Was mich allerdings wunderte: Gibt es irgendeine Auflage, dass keine Bläser auf die Bühnen durften? Ich fand es sehr irritierend, dass die Bläsersätze immer vom Keyboard kamen. Wobei ich da konsequent fand, die dann wenigstens von 'nem FM-Synthesizer schön künstlich klingen zu lassen, als durch Wavetable-Sounds erfolglos zu versuchen, es möglichst echt nachzuahmen. Vielleicht habe ich da eine aktuelle Entwicklung verschlafen?
Sehr schön fand ich die Sitte, dass etablierte Reggaekünstler neue Kollegen supporten. So hatte jeder der "Größeren" ein bis zwei "freshe" Gesichter mit, die zwischendurch mal ein Liedchen trällern durften. Selbst bei Shaggy ging das so. Finde ich eine tolle Sache und macht die Reggaeszene noch um einiges sympathischer.

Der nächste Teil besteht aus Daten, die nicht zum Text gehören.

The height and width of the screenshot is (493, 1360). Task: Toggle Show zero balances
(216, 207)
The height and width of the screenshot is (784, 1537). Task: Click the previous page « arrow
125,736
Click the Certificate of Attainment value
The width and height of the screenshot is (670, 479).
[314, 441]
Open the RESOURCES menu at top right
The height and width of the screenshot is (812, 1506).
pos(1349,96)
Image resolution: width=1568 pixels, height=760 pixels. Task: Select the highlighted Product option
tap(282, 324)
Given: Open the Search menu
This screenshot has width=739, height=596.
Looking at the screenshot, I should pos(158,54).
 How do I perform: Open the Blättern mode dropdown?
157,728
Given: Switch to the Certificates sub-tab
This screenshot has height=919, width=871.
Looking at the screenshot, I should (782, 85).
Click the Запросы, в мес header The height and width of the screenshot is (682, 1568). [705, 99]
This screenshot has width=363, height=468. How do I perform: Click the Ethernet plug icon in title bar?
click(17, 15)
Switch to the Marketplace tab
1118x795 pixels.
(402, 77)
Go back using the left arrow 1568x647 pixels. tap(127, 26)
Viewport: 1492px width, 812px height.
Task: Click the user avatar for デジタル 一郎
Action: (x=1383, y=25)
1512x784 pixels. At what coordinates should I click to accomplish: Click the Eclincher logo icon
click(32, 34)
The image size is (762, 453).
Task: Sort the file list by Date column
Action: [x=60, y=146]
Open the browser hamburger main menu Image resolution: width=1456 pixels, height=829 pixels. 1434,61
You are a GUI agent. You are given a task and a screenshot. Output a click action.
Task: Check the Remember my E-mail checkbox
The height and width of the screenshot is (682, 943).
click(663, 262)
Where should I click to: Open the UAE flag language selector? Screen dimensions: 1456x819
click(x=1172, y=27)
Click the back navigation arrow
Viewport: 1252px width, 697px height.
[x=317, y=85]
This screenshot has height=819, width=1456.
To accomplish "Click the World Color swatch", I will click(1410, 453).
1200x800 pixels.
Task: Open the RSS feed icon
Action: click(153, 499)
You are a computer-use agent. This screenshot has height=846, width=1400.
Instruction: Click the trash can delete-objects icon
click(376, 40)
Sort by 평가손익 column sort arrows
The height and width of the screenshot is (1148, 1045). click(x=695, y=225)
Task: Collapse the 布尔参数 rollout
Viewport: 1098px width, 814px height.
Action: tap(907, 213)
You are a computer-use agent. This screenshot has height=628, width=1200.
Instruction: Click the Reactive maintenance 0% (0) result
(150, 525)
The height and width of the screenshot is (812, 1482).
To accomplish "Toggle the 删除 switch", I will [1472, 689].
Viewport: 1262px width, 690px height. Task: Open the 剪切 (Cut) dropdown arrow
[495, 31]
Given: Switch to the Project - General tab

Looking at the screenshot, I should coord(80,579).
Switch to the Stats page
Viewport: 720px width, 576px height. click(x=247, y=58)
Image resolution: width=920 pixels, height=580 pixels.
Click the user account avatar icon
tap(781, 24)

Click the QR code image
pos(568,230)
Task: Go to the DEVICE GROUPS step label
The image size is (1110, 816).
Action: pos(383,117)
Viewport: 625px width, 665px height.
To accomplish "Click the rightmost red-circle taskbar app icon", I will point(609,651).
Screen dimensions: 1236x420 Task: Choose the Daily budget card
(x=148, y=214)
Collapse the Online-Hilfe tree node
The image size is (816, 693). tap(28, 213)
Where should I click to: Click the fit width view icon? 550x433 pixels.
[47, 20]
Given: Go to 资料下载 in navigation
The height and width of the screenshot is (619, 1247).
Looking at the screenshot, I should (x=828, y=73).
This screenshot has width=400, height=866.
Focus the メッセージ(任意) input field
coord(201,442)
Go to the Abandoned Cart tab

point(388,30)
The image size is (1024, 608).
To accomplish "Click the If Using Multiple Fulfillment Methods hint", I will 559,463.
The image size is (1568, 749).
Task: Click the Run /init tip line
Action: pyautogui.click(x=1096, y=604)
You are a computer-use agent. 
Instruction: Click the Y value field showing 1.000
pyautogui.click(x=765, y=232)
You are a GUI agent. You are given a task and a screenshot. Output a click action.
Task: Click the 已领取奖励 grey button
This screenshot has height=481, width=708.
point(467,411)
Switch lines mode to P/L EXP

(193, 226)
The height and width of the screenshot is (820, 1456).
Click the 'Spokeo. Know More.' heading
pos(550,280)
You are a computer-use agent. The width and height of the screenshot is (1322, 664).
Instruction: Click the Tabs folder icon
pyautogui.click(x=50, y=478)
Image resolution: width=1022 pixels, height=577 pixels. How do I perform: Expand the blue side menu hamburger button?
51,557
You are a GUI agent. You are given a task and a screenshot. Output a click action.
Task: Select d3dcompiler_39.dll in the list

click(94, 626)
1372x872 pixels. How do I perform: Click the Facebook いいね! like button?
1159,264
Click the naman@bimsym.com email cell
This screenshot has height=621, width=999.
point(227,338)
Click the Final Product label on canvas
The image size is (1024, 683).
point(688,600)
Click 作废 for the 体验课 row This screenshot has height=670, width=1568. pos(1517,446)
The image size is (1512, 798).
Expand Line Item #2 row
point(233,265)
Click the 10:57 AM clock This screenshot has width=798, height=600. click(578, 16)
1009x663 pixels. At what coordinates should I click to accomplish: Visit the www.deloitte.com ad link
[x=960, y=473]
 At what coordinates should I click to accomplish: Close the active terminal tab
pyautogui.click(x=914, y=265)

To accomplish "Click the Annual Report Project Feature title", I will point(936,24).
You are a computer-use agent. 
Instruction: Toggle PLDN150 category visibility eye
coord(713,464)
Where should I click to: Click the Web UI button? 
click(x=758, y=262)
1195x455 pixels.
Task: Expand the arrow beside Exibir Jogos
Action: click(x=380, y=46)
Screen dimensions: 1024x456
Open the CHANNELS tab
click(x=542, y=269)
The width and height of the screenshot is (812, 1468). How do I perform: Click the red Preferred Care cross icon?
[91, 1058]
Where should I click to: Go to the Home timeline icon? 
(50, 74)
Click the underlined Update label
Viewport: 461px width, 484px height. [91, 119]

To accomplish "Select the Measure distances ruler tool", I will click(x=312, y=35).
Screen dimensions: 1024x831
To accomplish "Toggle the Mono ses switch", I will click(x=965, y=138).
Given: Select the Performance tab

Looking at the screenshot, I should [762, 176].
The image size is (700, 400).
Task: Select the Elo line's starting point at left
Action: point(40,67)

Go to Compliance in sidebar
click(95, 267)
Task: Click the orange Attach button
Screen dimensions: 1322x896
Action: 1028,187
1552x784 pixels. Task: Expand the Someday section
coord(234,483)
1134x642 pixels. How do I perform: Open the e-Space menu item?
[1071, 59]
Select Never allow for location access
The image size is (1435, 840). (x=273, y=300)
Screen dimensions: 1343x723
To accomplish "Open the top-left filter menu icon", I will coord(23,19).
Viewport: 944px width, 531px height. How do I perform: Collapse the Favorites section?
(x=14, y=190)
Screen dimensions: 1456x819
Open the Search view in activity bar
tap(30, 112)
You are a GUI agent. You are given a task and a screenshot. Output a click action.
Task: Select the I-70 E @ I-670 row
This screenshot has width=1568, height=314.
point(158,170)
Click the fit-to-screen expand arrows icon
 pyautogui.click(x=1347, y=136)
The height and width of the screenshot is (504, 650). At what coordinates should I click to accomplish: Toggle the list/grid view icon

Nach dem vielen Schönen nun ein paar Worte zum Thema Bahn: Selbige hat es nicht einmal geschafft, uns reibungslos ans Ziel zu bringen. Da wir Pussies sind, wollten wir nicht zelten sondern sind jeden Tag brav mit der Bahn von Mülheim nach Waltrop gefahren. Von den Verbindungen her war das auch kein Problem: ungefähr ein-einviertel Stunde Fahrtzeit war super. Aber: an keinem Tag hat das auch geklappt. Am Freitag fuhr der Nachtbus des letzten Teilstückes einfach nicht, am Samstag gab es unterwegs eine Verspätung, so dass wir keinen Anschluss bekamen und am Sonntag gab es dauernd Streckensperrungen und - wir kennen es schon - wir kamen weder pünktlich zum Festival noch bekamen wir den letzten Bus nach Waltrop.
Die Taxifahrer haben gut an uns verdient: Ich bin jetzt mal gespannt, ob und was wir durch die Mobilitätsgarantie vom VRR zurückbekommen.